Pour son nouveau roman, l’inclassable Percival Everett utilise l’écrin d’un polar violent, mâtiné de burlesque, pour évoquer les nombreux lynchages survenus pendant la ségrégation raciale aux États-Unis. Une manière, via la littérature, de réveiller les consciences et d’interroger un avenir incertain.

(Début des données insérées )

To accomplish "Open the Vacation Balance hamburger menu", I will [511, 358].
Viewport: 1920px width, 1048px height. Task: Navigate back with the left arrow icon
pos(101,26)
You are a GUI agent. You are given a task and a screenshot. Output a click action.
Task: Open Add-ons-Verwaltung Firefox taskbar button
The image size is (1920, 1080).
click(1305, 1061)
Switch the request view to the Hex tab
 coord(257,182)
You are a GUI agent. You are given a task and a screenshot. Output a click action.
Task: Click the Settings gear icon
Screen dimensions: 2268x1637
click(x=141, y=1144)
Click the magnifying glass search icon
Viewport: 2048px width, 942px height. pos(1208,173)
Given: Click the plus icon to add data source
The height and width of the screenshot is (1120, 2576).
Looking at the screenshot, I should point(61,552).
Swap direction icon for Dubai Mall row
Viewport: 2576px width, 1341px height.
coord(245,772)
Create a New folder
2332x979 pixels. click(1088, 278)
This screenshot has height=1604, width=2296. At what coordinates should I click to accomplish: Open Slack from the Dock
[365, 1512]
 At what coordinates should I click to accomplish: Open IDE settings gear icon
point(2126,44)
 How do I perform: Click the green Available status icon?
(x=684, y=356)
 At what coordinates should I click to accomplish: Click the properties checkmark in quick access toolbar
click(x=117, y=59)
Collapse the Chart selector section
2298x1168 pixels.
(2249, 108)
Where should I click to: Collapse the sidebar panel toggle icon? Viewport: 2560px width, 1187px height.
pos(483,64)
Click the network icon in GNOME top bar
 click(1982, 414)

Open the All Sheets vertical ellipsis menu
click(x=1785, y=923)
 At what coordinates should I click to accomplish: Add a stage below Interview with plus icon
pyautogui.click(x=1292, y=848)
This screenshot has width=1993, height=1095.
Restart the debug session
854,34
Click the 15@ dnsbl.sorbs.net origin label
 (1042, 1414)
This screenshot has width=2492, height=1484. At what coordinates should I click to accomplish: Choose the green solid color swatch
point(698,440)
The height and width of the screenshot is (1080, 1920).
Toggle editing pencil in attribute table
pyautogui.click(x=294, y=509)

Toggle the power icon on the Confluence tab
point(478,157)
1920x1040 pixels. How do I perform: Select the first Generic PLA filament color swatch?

La petite ville de Money dans l’État du Mississippi, peuplée en grande partie de rednecks bas du front, va être le théâtre d’une série de meurtres pour le moins répugnants : des hommes blancs sont retrouvés fraîchement assassinés, les testicules arrachés et déposés dans la main d’un homme noir allongé à leur côté, mort lui-aussi. Le problème, c’est que cet homme noir ne cesse de disparaître pour réapparaître mystérieusement sur d’autres scènes de crime en tous points similaires, les testicules des victimes toujours conservés dans sa main. C’en est trop pour la police locale, complètement dépassée, qui commence à évoquer fantômes et morts-vivants. Deux agents spéciaux du MBI (Mississippi Bureau of Investigation), Ed Morgan et Jim Davis, débarquent alors en renfort, bientôt rejoints par une agente du FBI, Herberta Hind. Voilà donc trois flics noirs lancés dans une enquête déconcertante au sein d’une ville exhalant des relents de Ku Klux Klan, qui tentent de trouver les coupables de ces crimes vengeurs prenant leur origine dans les nombreux lynchages qui ont eu lieu pendant la Ségrégation ; des crimes raciaux restés impunis et oubliés dans l’ombre d’une justice d’hommes blancs, en particulier le meurtre d’Emmett Till, jeune homme noir injustement lynché en 1955 dans la même petite ville. À partir de là, le roman change de genre et de ton pour devenir militant, l’importance du devoir de mémoire se mêlant à une indicible crainte pour le futur d’un pays capable d’élire à sa présidence un suprémaciste blanc arriéré. Car si la vengeance dans Châtiment est réparatrice, elle s’affirme également comme le moyen d’anticiper un futur dont on aurait tort de ne pas se méfier. À la noirceur de son texte, Percival Everett ajoute beaucoup d’humour et une bonne dose de suspense, faisant le va-et-vient entre drame et comédie. Il nous offre un récit hors normes, protéiforme et féroce où la justice punitive, même si elle est brutale, n’en est pas moins terriblement jouissive. Dans la continuité de la chanson Strange Fruit qui résonnait à chaque fin de concert de Billie Holiday comme un amer sanglot, Châtiment raconte un combat cruel et une inquiétude grandissante pour le futur d’un pays où les violences et les discriminations raciales ne cessent de croître, au sein d’une Amérique divisée et fragilisée qui semble malheureusement avoir la mémoire courte.